→ RECORDS SUPPLIED:
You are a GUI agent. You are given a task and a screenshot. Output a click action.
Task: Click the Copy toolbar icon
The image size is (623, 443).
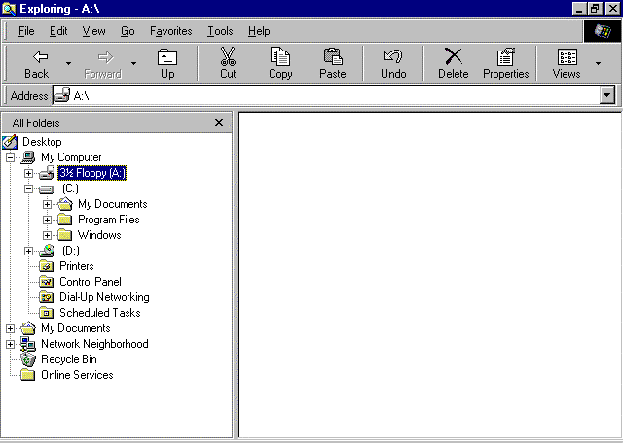(x=281, y=58)
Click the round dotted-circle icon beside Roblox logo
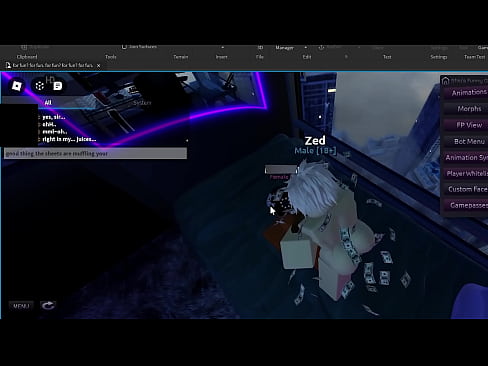Screen dimensions: 488x366 coord(39,86)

→ SET PROBLEM: Reproduce all of the data above word for word, leaving out the pictures.

→ TASK SOLUTION:
You are a GUI agent. You are given a task and a screenshot. Output a click action.
Task: Click the Copy toolbar icon
The image size is (623, 443).
(x=281, y=58)
Click the round dotted-circle icon beside Roblox logo
Screen dimensions: 488x366 coord(39,86)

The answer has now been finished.